Segment Start: Data shown

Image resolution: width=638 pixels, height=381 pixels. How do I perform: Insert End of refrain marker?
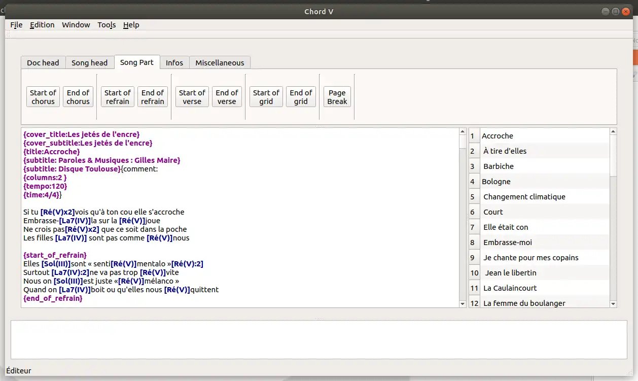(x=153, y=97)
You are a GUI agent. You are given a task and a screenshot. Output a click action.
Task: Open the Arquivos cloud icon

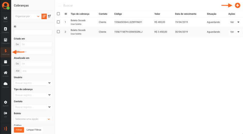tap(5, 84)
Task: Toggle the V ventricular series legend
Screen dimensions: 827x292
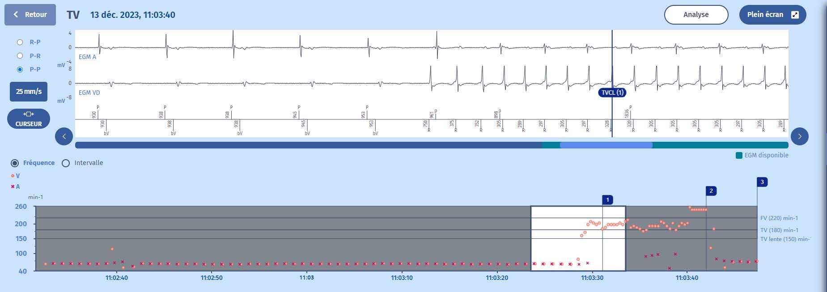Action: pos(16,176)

Segment End: Data shown
Segment Start: Data shown

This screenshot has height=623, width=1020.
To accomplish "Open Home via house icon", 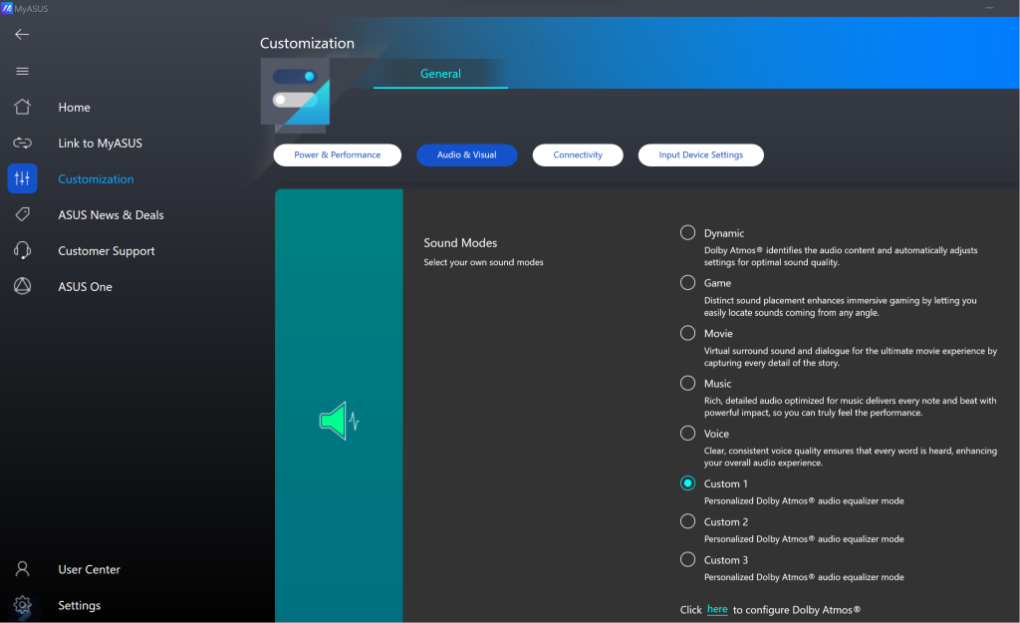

Segment End: Data shown

→ **To do**: Copy out every line from the material above in which the word "screenshot" appears.

→ **Response**:
You are a GUI agent. You are given a task and a screenshot. Output a click action.
This screenshot has height=623, width=1020.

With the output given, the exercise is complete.